[Data provided]
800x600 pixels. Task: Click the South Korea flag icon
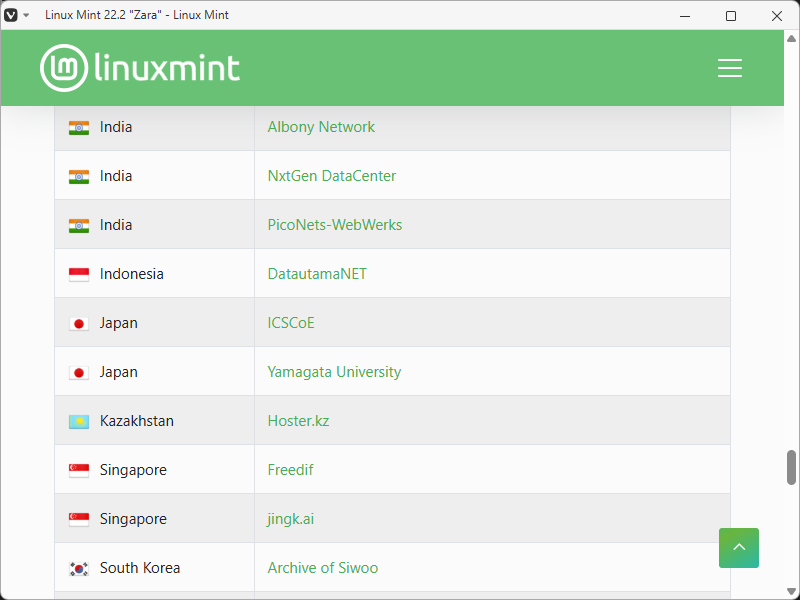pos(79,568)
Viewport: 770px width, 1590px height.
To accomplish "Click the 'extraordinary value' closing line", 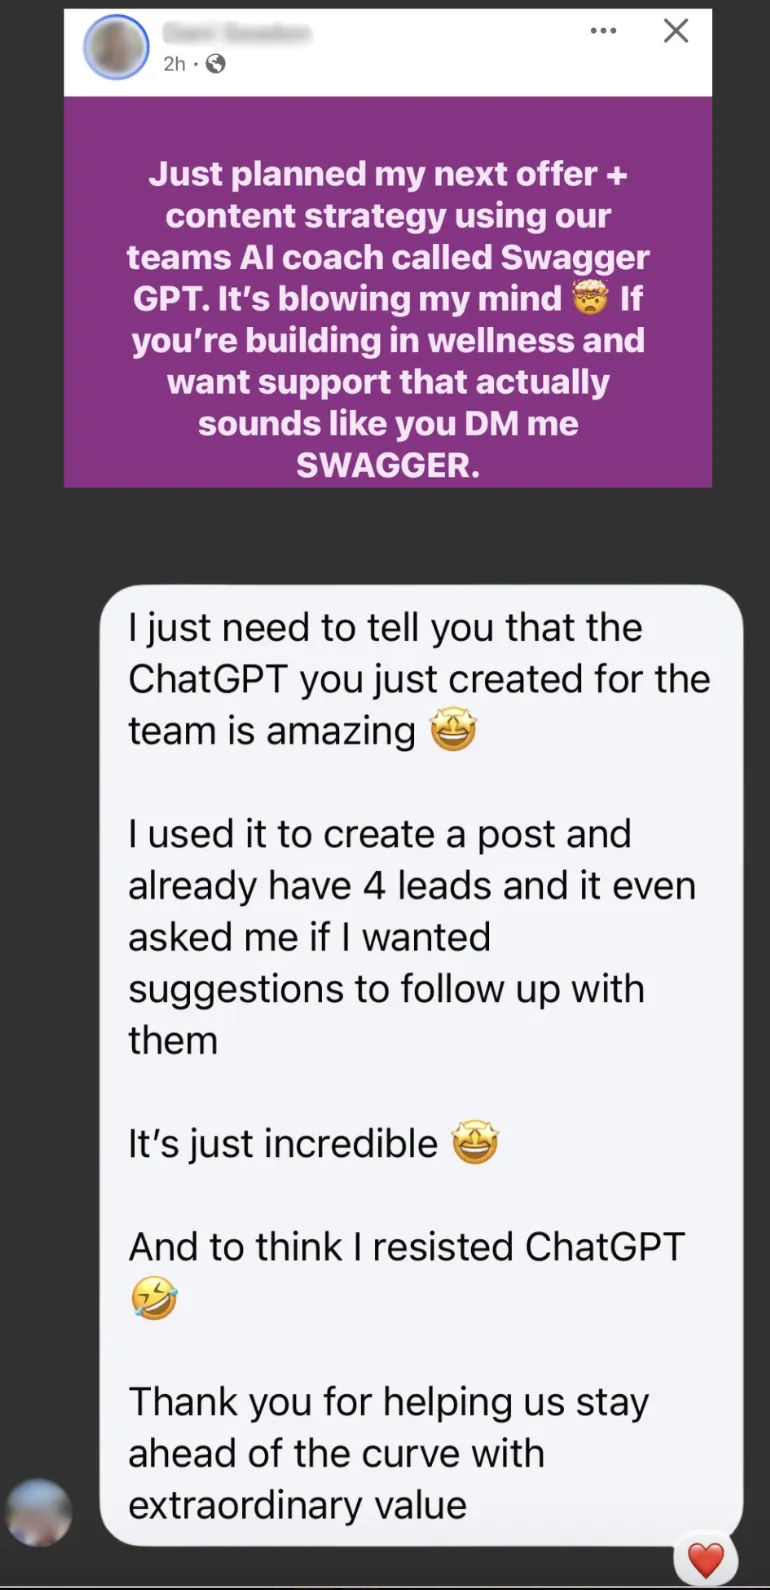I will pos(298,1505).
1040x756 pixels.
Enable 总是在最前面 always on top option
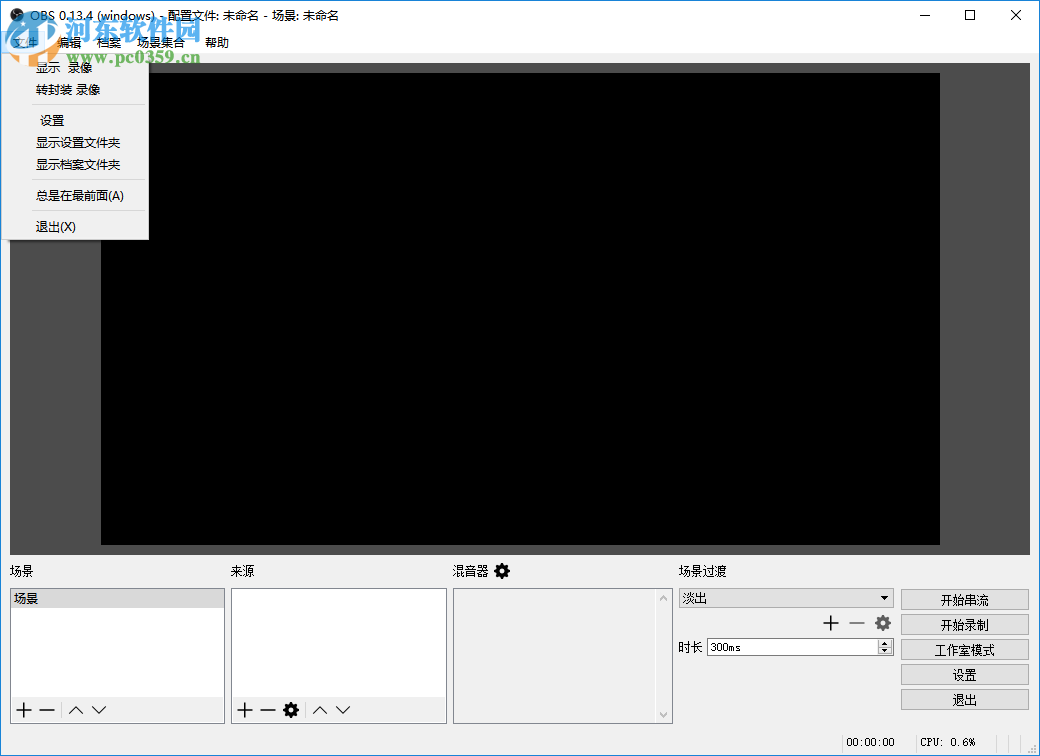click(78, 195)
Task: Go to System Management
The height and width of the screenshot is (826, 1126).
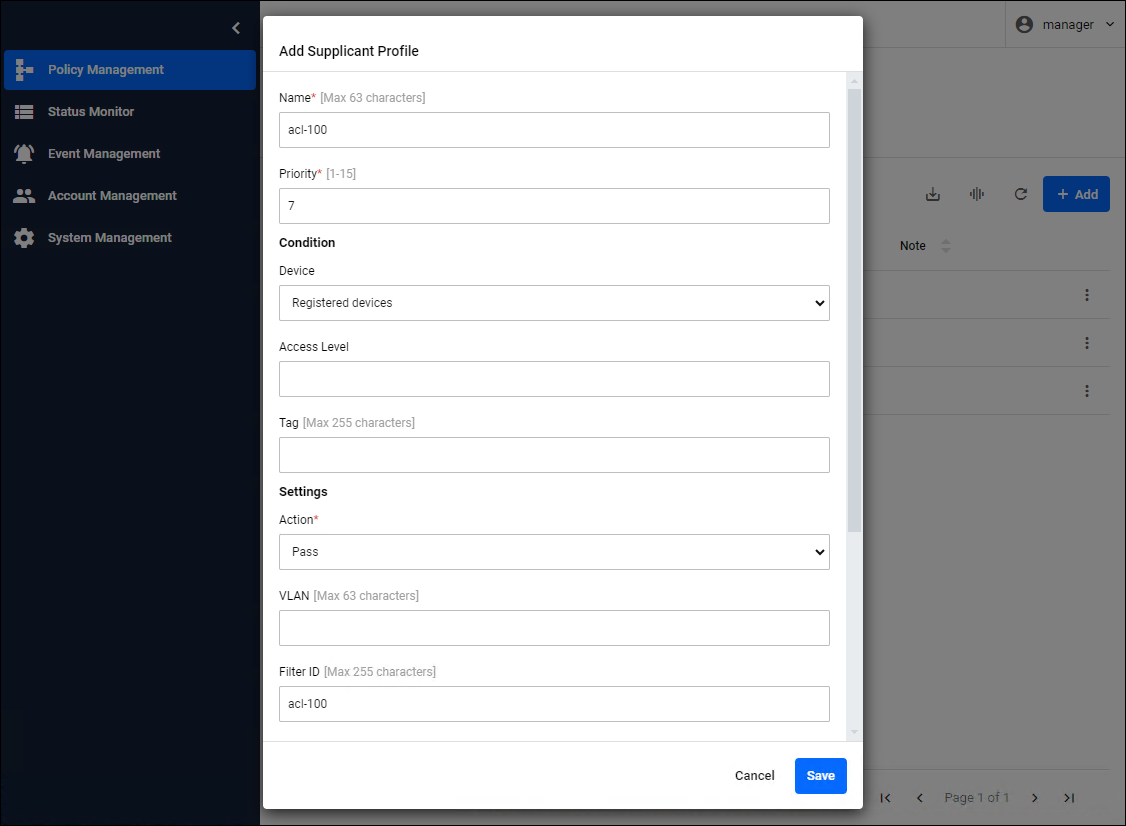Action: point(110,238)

[To be done]
Pick out every line of the entries above that contains the word "Task", and copy each one in full. Case counts.

[Exercise solution]
800x600 pixels. Task: Click the South Korea flag icon
Task: Go to System Management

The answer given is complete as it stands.